>>>
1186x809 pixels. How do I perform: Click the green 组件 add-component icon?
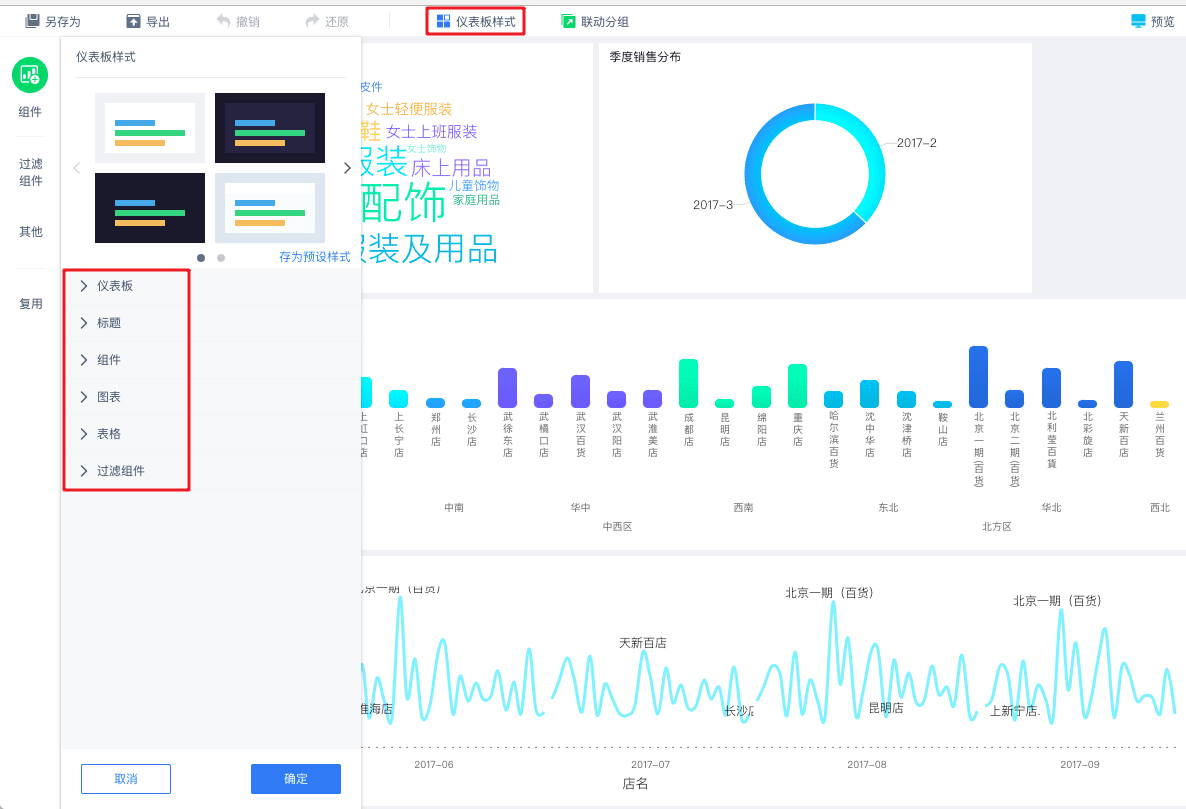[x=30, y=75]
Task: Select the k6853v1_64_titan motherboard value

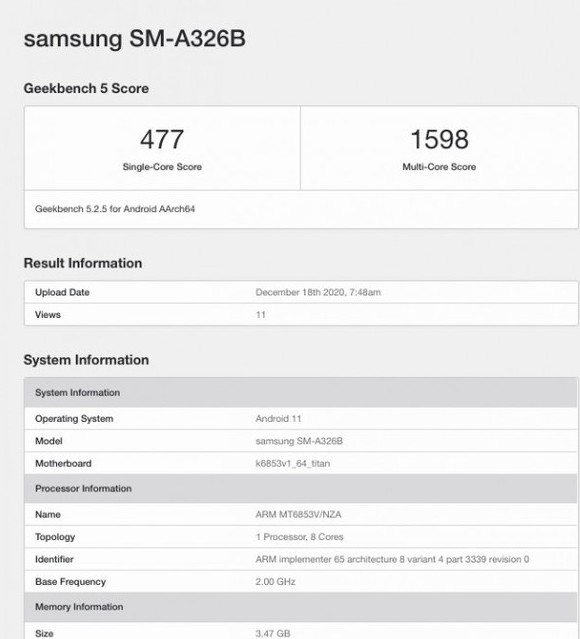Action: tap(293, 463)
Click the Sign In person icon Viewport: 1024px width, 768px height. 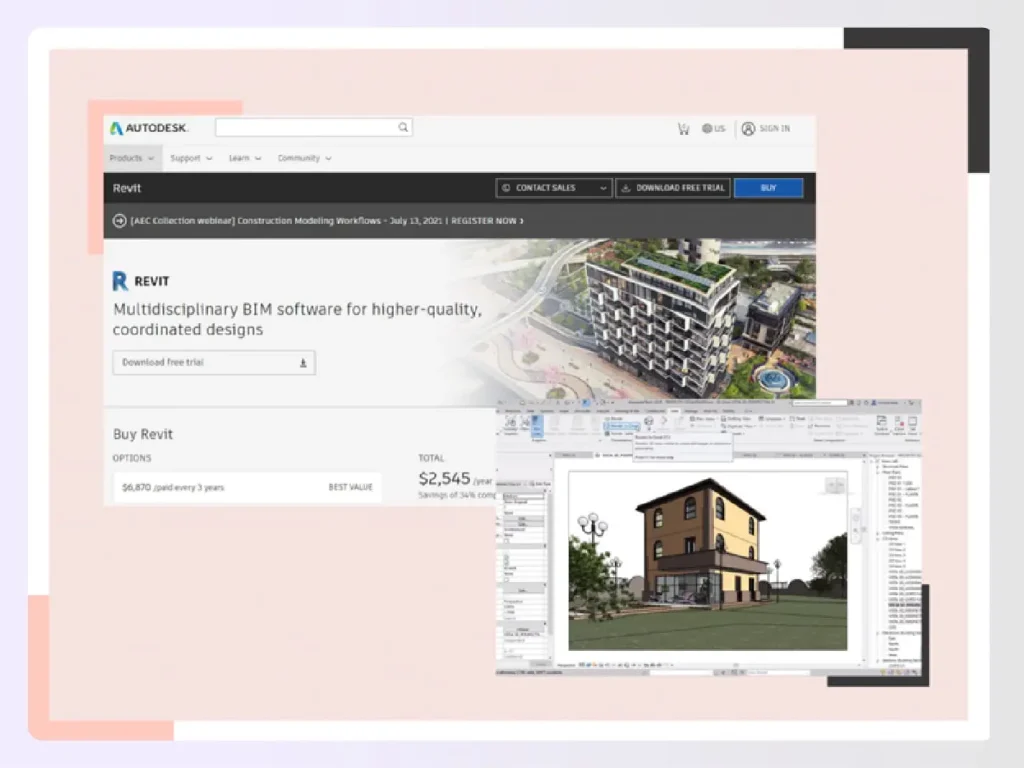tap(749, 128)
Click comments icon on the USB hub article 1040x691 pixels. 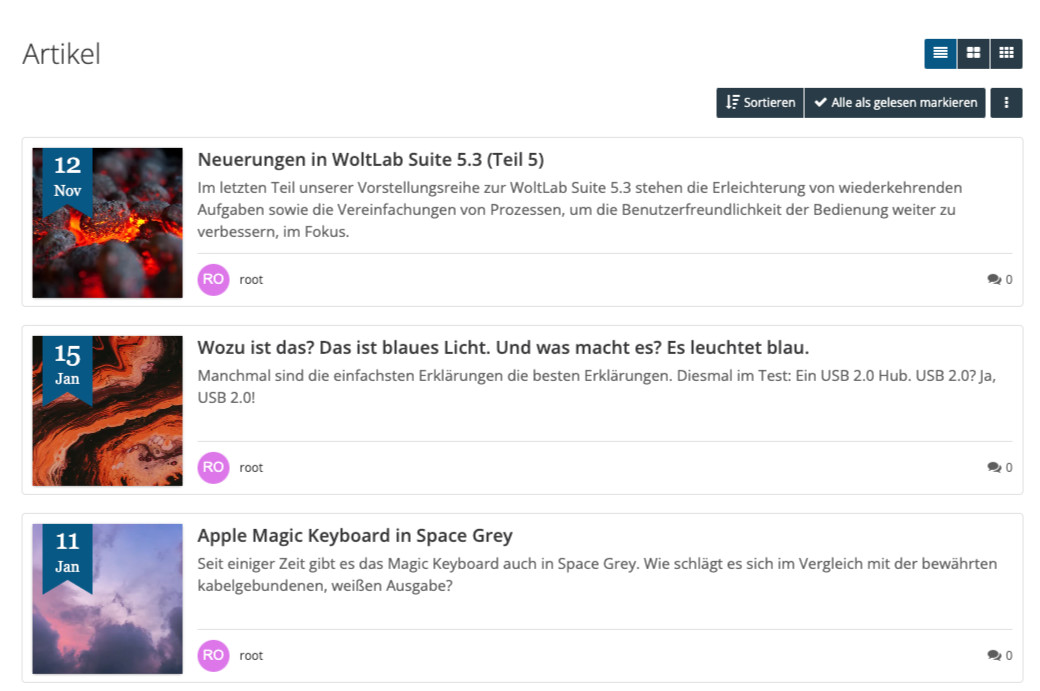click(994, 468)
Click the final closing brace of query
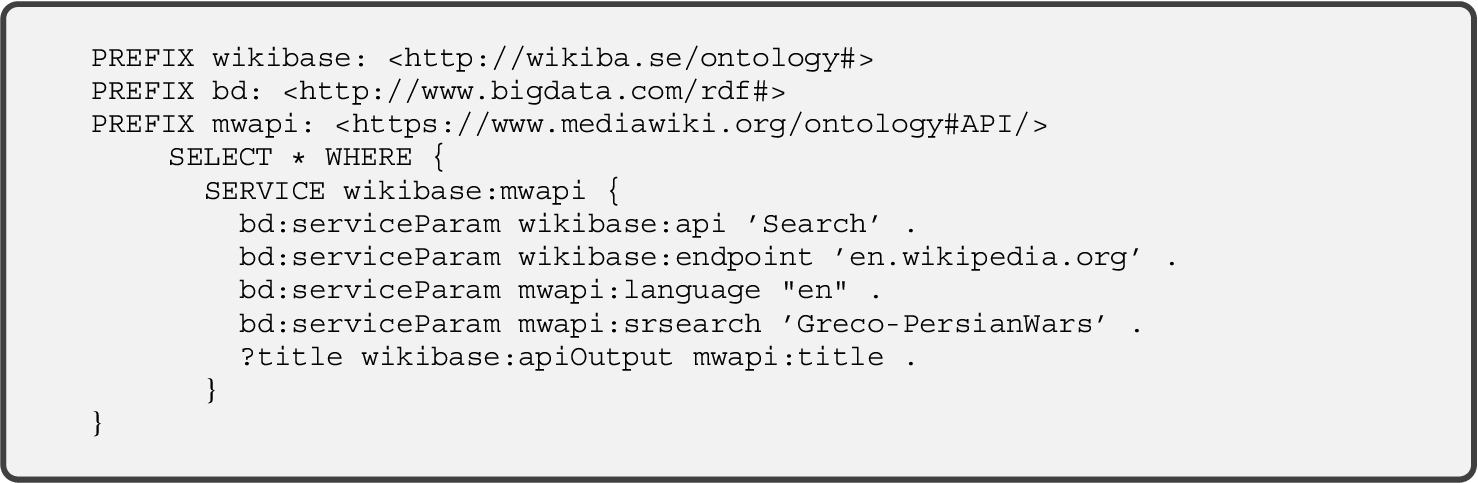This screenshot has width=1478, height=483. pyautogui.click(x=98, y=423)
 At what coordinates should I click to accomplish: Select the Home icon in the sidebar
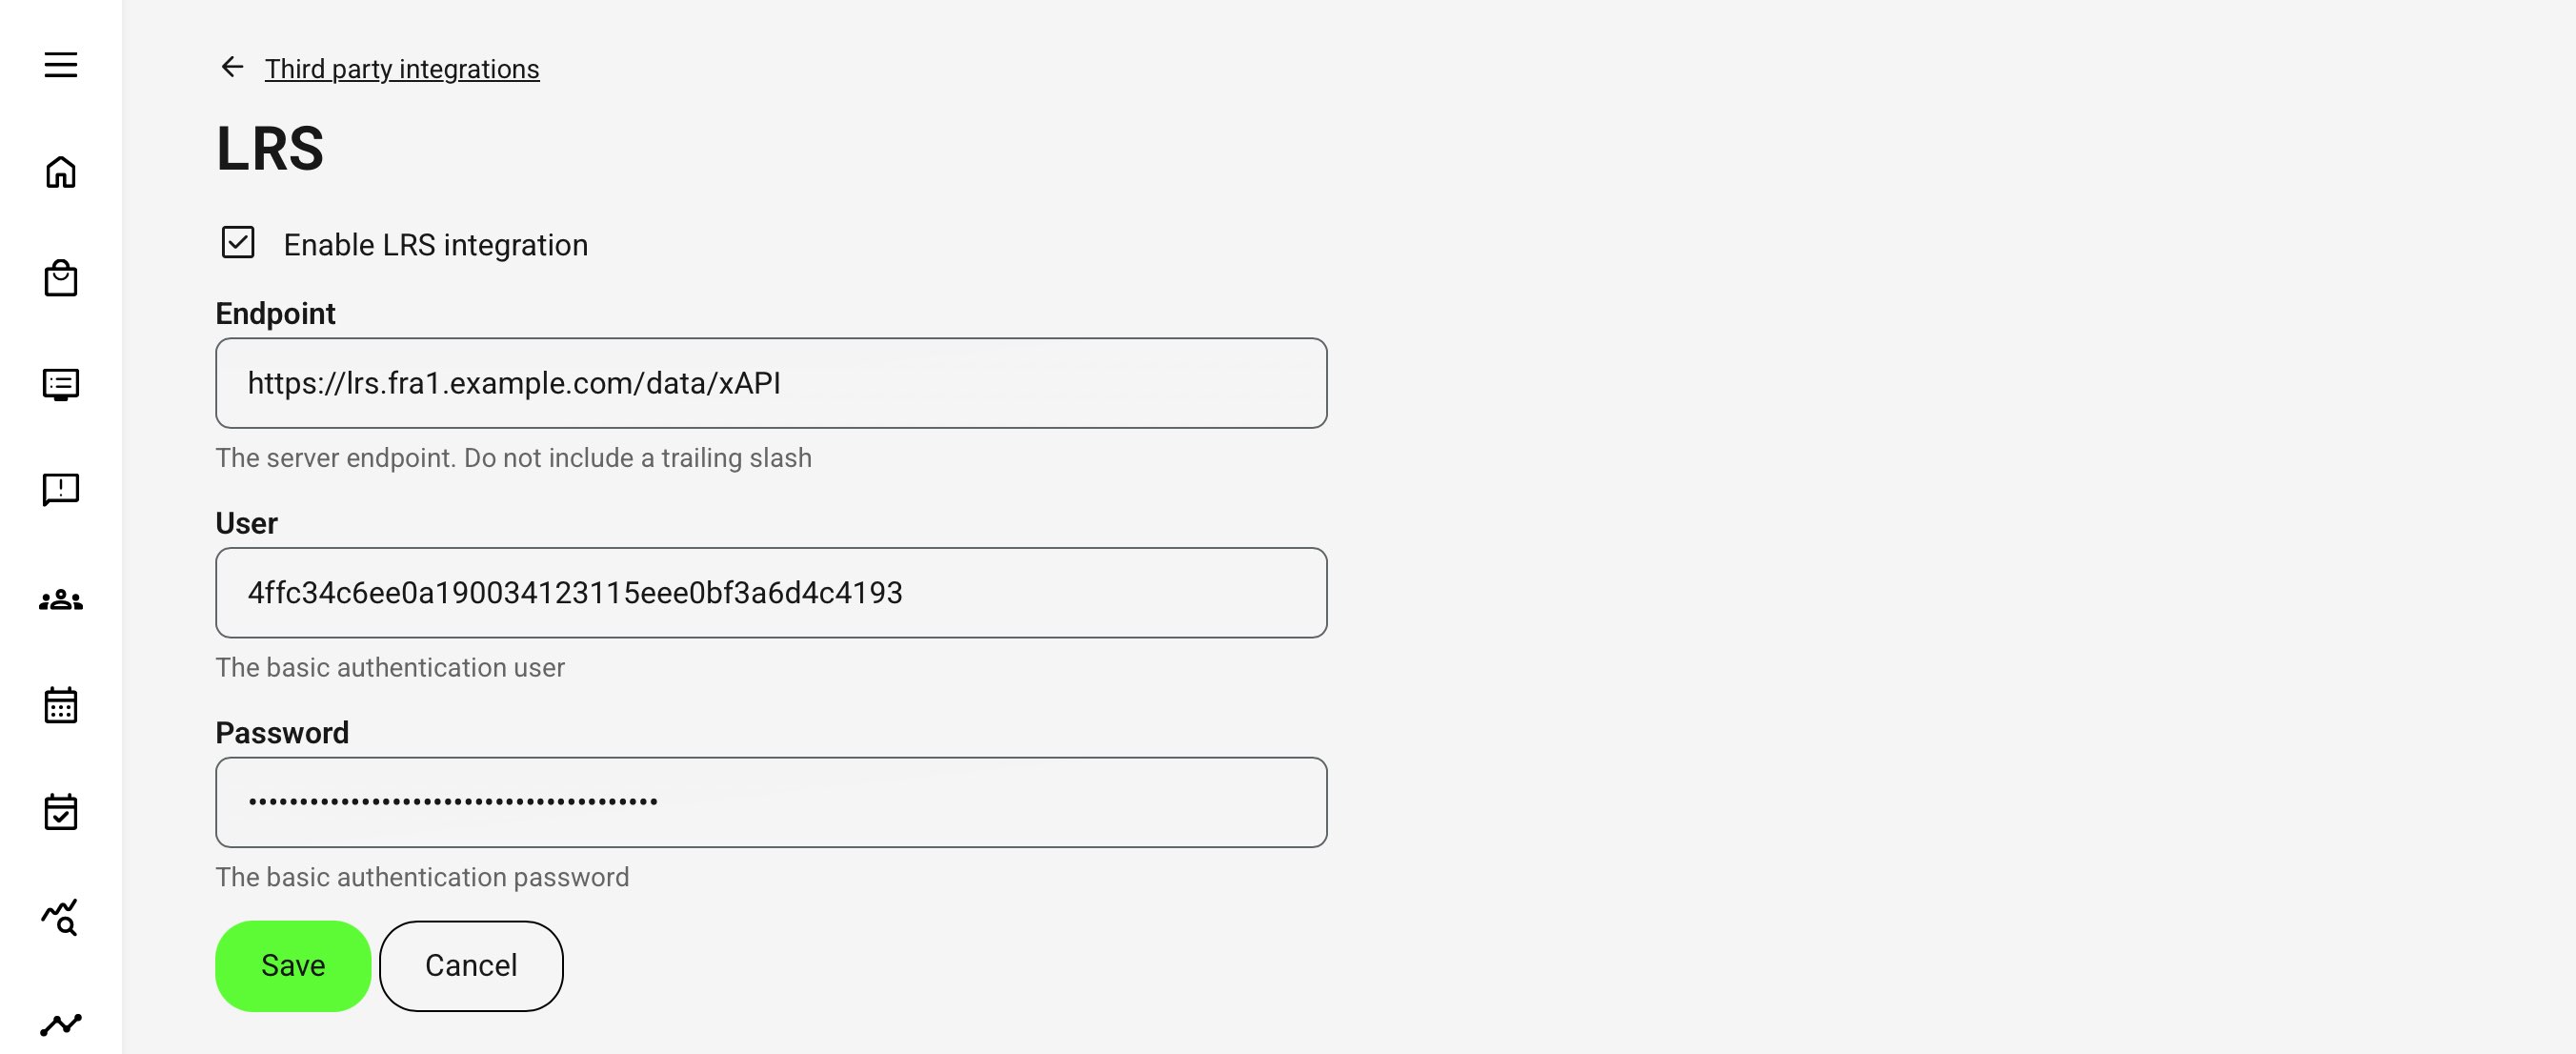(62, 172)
<<<
Please pull out each line above that contains the string "Select", with uppercase and lowercase letters treated as different.

OUTPUT:
Task: Select the k6853v1_64_titan motherboard value
 At what coordinates should I click to accomplish: Select the Home icon in the sidebar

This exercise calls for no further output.